The law requires dispensaries to be set up as nonprofits, meaning they will not pay taxes. And because medical marijuana is still prohibited under federal law, the nonprofits cannot be funded by a bank and must run as cash businesses, Mrs. Manning said.

“Not even reflective on the substance, cash businesses like that who are dealing with high volumes of cash have caused a lot of problems for towns — break-ins, crime theft — that need to be considered,” she said.

She urged county commissioners to work with the towns to begin crafting bylaws and ordinances, stressing again that there must be at least one dispensary on the Island. And she noted another loophole in the law: if there is no access to a dispensary within 60 miles of a patient in need, the state may issue a cultivation registration to allow a patient or caregiver to grow their own limited number of plants.

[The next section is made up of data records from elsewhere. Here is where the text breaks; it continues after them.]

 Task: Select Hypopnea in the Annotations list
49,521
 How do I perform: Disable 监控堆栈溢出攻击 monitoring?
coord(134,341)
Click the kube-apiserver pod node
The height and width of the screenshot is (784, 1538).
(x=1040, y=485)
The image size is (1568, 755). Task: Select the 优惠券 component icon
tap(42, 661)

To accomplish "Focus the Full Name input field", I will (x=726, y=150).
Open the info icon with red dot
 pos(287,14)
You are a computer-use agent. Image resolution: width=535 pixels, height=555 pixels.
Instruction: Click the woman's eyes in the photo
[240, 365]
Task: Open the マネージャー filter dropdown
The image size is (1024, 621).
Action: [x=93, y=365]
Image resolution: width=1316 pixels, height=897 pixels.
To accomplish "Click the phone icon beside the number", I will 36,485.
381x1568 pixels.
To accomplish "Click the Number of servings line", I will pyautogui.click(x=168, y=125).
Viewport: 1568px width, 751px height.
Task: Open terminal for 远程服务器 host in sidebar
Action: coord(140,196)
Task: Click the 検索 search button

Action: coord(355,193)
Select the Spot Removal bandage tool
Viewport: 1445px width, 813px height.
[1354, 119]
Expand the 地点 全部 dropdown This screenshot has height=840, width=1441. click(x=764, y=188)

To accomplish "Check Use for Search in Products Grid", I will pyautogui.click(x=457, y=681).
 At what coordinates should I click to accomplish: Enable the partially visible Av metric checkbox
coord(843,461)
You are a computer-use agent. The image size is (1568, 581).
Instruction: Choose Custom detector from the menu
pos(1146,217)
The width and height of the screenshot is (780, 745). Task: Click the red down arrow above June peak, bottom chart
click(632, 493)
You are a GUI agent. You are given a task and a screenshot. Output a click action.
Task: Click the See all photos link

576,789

“We could either have a dispensary that we could, as a community, make sure is being monitored and maintained in a responsible way,” she said. “Or rather we have people apply for hardship permits where you can grow for up to six clients. We are talking grow- houses,” Mrs. Manning said.

She concluded: “Martha’s Vineyard voted 72 per cent in favor of having medical marijuana, which is higher than the state. We’re not trying to swim upstream and say otherwise, but we certainly don’t want it to impact our kids and change the culture of the Island.”

Commissioner Tristan Israel agreed. “Our communities need to get it together to try and address this,” he said. “Right now there are no regulations on the Island, and it’s sort of a wild, wild west.”

A story in last Friday’s Gazette about the new medical marijuana law contained an incomplete quote from Chilmark police chief Brian Cioffi and erroneously suggested he was responding to a question about plans for enforcement. Mr. Cioffi said: “The reality is there is marijuana on Martha’s Vineyard. People smoke it. It’s socially acceptable. We had a democratic process. People have said, 72 per cent, we’re fine with it. They voted last time to decriminalize it. I don’t agree with it. But that’s what our democratic process has set up. As a society we have allowed this to happen.”

The Gazette regrets any misimpression about the chief’s position on the law.